- [MATERIALS PROVIDED]
..........
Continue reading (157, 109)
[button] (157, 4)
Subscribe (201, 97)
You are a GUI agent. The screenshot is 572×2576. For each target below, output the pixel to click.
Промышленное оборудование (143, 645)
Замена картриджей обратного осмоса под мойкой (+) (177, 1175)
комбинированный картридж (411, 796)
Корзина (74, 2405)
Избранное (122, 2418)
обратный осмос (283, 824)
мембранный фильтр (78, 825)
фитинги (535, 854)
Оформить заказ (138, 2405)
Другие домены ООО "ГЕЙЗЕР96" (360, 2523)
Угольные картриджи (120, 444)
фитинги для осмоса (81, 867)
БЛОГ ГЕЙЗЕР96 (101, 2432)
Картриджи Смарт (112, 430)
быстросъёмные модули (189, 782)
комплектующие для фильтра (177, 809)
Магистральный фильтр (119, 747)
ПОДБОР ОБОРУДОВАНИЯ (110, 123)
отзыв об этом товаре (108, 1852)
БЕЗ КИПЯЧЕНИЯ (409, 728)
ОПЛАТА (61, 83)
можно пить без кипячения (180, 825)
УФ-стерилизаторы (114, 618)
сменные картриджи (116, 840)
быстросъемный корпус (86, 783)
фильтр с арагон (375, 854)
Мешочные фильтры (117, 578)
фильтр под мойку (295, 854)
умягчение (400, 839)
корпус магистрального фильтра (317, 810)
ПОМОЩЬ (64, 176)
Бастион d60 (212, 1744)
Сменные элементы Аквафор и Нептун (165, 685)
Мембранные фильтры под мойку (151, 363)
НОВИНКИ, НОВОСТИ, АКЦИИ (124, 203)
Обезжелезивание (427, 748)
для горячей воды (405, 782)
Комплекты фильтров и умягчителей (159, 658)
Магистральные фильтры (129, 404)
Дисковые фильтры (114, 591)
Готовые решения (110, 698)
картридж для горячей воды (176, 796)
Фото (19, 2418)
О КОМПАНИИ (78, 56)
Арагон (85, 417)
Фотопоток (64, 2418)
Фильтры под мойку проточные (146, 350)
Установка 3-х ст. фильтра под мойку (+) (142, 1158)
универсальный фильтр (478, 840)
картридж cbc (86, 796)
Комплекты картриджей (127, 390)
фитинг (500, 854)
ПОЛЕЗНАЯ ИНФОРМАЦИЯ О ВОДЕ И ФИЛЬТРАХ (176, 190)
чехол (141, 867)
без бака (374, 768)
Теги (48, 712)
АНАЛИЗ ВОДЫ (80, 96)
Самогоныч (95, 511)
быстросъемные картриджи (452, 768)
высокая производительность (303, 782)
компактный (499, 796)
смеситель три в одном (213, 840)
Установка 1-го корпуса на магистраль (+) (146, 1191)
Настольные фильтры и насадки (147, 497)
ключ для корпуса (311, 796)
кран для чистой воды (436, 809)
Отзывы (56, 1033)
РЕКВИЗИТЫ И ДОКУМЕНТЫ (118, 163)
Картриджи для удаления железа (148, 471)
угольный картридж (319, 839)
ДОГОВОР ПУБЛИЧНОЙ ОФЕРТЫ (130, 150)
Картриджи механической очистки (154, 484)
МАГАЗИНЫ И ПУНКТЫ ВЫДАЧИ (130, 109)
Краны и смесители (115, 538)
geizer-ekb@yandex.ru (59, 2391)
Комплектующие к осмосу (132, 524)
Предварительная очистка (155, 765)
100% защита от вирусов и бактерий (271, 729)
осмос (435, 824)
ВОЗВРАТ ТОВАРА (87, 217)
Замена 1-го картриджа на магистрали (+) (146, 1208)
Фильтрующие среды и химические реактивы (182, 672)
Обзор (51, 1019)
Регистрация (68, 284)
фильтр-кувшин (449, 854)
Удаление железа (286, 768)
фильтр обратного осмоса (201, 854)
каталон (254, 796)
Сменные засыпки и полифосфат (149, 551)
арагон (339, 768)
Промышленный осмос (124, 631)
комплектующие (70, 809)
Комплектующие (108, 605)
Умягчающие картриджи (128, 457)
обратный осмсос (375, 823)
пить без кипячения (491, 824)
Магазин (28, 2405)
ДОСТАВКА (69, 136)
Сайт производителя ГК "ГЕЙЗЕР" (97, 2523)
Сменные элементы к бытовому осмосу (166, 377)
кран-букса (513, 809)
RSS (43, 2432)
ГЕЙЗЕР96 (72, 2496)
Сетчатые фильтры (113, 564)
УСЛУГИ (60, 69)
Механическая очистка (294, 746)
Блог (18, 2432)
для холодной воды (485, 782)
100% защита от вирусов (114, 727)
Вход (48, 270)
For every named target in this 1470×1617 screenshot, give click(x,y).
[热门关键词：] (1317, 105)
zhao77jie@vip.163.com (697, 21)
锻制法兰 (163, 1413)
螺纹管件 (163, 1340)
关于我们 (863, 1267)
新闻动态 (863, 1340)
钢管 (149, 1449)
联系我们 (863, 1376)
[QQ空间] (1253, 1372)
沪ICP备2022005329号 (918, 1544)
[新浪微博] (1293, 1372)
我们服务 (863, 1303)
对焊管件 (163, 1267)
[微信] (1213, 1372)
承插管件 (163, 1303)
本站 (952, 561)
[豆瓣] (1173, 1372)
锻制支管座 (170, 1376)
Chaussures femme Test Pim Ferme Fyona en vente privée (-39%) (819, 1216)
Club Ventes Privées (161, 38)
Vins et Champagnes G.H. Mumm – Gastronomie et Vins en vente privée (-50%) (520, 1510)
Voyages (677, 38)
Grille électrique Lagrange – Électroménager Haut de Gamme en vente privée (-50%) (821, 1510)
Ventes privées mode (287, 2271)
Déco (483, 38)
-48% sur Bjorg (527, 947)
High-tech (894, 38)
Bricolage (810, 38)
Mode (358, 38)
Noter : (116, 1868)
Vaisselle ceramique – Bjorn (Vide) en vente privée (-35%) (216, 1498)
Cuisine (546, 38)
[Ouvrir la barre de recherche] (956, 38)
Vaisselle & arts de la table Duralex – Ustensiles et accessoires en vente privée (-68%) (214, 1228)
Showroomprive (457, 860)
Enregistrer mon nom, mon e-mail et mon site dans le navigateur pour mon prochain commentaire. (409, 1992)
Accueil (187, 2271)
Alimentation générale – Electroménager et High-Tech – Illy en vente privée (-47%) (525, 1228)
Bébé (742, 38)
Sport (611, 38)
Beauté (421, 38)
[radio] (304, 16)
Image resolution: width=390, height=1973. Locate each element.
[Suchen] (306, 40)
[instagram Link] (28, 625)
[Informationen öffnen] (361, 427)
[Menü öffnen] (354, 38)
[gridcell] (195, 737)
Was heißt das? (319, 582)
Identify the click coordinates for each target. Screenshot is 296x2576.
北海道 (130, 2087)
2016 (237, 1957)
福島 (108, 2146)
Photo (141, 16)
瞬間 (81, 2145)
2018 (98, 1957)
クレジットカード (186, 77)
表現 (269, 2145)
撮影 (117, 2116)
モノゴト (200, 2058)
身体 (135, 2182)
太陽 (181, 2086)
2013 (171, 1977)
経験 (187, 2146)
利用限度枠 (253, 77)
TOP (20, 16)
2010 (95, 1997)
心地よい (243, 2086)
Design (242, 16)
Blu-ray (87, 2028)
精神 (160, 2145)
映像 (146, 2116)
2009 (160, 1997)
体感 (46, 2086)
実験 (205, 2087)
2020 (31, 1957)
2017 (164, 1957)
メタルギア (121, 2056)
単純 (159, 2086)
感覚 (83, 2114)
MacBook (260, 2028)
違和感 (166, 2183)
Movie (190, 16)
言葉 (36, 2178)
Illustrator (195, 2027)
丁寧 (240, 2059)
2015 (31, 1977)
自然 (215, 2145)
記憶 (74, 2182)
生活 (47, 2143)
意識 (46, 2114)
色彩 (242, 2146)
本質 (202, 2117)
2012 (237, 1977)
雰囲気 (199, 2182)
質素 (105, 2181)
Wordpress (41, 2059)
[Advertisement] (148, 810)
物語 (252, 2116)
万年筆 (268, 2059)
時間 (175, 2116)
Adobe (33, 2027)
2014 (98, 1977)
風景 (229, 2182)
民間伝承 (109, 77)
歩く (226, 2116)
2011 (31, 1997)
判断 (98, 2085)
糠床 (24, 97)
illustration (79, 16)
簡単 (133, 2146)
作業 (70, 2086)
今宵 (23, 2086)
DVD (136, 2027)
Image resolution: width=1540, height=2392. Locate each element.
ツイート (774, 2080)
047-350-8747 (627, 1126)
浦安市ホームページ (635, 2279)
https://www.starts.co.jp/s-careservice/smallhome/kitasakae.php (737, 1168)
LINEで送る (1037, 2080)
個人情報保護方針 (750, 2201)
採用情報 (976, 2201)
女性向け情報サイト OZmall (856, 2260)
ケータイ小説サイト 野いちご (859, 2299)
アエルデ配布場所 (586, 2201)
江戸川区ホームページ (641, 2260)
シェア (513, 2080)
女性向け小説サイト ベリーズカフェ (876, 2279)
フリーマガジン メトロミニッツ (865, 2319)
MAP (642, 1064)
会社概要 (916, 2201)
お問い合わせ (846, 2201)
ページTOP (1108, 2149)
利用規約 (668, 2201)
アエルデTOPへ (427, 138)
..........
- [ACTIVITY] Of the entries above, repeat exactly the lines between the line with "Магазин (28, 2405)" and the line with "心地よい (243, 2086)", inclusive, and no others.

- [EXPECTED ANSWER]
Магазин (28, 2405)
ДОСТАВКА (69, 136)
Сайт производителя ГК "ГЕЙЗЕР" (97, 2523)
Сменные элементы к бытовому осмосу (166, 377)
кран-букса (513, 809)
RSS (43, 2432)
ГЕЙЗЕР96 (72, 2496)
Сетчатые фильтры (113, 564)
УСЛУГИ (60, 69)
Механическая очистка (294, 746)
Блог (18, 2432)
для холодной воды (485, 782)
100% защита от вирусов (114, 727)
Вход (48, 270)
For every named target in this 1470×1617 screenshot, give click(x,y).
[热门关键词：] (1317, 105)
zhao77jie@vip.163.com (697, 21)
锻制法兰 (163, 1413)
螺纹管件 (163, 1340)
关于我们 (863, 1267)
新闻动态 (863, 1340)
钢管 (149, 1449)
联系我们 (863, 1376)
[QQ空间] (1253, 1372)
沪ICP备2022005329号 (918, 1544)
[新浪微博] (1293, 1372)
我们服务 (863, 1303)
对焊管件 (163, 1267)
[微信] (1213, 1372)
承插管件 (163, 1303)
本站 (952, 561)
[豆瓣] (1173, 1372)
锻制支管座 (170, 1376)
Chaussures femme Test Pim Ferme Fyona en vente privée (-39%) (819, 1216)
Club Ventes Privées (161, 38)
Vins et Champagnes G.H. Mumm – Gastronomie et Vins en vente privée (-50%) (520, 1510)
Voyages (677, 38)
Grille électrique Lagrange – Électroménager Haut de Gamme en vente privée (-50%) (821, 1510)
Ventes privées mode (287, 2271)
Déco (483, 38)
-48% sur Bjorg (527, 947)
High-tech (894, 38)
Bricolage (810, 38)
Mode (358, 38)
Noter : (116, 1868)
Vaisselle ceramique – Bjorn (Vide) en vente privée (-35%) (216, 1498)
Cuisine (546, 38)
[Ouvrir la barre de recherche] (956, 38)
Vaisselle & arts de la table Duralex – Ustensiles et accessoires en vente privée (-68%) (214, 1228)
Showroomprive (457, 860)
Enregistrer mon nom, mon e-mail et mon site dans le navigateur pour mon prochain commentaire. (409, 1992)
Accueil (187, 2271)
Alimentation générale – Electroménager et High-Tech – Illy en vente privée (-47%) (525, 1228)
Bébé (742, 38)
Sport (611, 38)
Beauté (421, 38)
[radio] (304, 16)
Image resolution: width=390, height=1973. Locate each element.
[Suchen] (306, 40)
[instagram Link] (28, 625)
[Informationen öffnen] (361, 427)
[Menü öffnen] (354, 38)
[gridcell] (195, 737)
Was heißt das? (319, 582)
Identify the click coordinates for each target. Screenshot is 296x2576.
北海道 (130, 2087)
2016 (237, 1957)
福島 (108, 2146)
Photo (141, 16)
瞬間 (81, 2145)
2018 (98, 1957)
クレジットカード (186, 77)
表現 (269, 2145)
撮影 (117, 2116)
モノゴト (200, 2058)
身体 (135, 2182)
太陽 (181, 2086)
2013 (171, 1977)
経験 (187, 2146)
利用限度枠 (253, 77)
TOP (20, 16)
2010 (95, 1997)
心地よい (243, 2086)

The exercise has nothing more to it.